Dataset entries
======

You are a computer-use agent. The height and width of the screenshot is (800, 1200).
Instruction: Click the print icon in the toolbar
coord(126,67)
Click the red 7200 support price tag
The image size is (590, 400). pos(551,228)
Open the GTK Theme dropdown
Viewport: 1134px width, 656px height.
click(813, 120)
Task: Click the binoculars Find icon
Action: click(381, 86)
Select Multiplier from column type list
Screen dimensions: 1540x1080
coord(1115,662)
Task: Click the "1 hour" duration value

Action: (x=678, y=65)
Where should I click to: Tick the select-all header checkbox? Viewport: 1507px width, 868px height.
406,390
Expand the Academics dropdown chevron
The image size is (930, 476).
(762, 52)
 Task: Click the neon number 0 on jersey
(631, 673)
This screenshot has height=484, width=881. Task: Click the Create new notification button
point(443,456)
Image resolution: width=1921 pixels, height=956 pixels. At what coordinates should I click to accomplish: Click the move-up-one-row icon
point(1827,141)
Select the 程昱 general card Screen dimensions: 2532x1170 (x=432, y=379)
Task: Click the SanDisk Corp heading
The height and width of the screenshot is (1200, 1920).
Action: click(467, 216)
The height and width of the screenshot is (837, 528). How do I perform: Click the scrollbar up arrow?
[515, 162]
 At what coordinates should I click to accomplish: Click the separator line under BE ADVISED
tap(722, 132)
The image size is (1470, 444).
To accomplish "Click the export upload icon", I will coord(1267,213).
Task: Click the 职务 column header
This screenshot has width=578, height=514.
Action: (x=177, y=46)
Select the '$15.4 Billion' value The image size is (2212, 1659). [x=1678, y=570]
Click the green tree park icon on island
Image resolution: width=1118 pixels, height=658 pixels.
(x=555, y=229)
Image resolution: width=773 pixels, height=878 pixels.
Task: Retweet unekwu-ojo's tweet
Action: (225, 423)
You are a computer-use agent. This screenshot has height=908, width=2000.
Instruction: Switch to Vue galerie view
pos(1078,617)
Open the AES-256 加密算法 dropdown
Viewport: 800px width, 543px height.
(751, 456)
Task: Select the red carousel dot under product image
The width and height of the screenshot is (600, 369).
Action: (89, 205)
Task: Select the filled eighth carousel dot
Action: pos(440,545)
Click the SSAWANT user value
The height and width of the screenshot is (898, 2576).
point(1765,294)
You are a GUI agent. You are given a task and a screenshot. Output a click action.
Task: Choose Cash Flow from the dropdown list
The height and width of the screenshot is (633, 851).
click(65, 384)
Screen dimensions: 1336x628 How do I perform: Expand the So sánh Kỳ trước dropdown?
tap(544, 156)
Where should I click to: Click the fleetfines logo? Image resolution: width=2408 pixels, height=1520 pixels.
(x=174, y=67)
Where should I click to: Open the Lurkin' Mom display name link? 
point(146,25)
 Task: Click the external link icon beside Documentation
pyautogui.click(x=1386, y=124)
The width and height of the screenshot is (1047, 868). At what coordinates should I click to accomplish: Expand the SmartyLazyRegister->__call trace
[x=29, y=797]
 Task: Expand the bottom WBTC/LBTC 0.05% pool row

======

## Your assignment
Print only the lines from the top of the data above down to the line holding "Open the GTK Theme dropdown", inclusive.

## Worked solution
You are a computer-use agent. The height and width of the screenshot is (800, 1200).
Instruction: Click the print icon in the toolbar
coord(126,67)
Click the red 7200 support price tag
The image size is (590, 400). pos(551,228)
Open the GTK Theme dropdown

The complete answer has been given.